Turn the entries from the line with "This screenshot has width=480, height=853." to the line with "tap(407, 16)" into a two-column CSV with the columns instruction and location. Give one row per entry, with each field in double quotes and any line breaks replaced by spaces.

» Supplied records:
◇ ◇ ◇ ◇

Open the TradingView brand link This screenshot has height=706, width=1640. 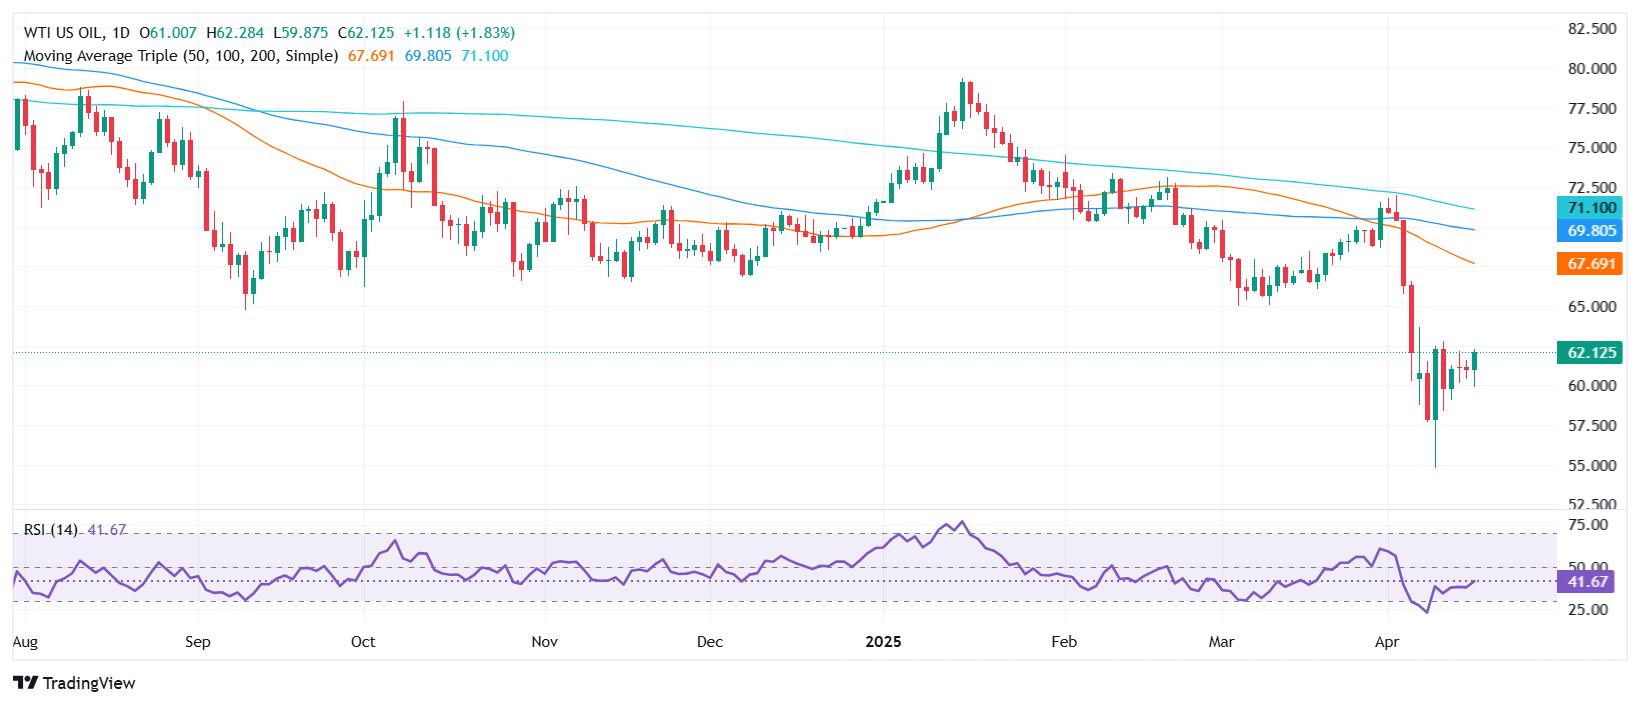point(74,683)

◇ ◇ ◇ ◇

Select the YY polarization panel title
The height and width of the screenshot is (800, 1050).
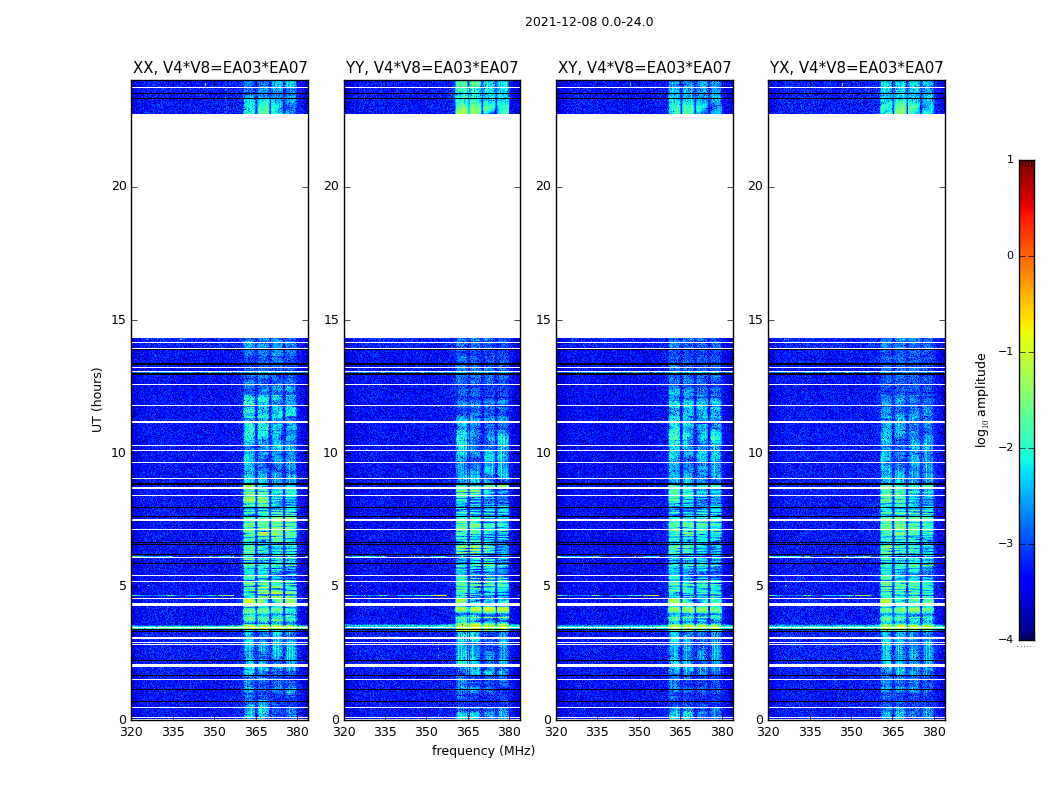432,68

◇ ◇ ◇ ◇

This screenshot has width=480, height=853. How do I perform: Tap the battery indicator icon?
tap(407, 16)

◇ ◇ ◇ ◇

» The reply:
instruction,location
"This screenshot has width=480, height=853. How do I perform: Tap the battery indicator icon?","tap(407, 16)"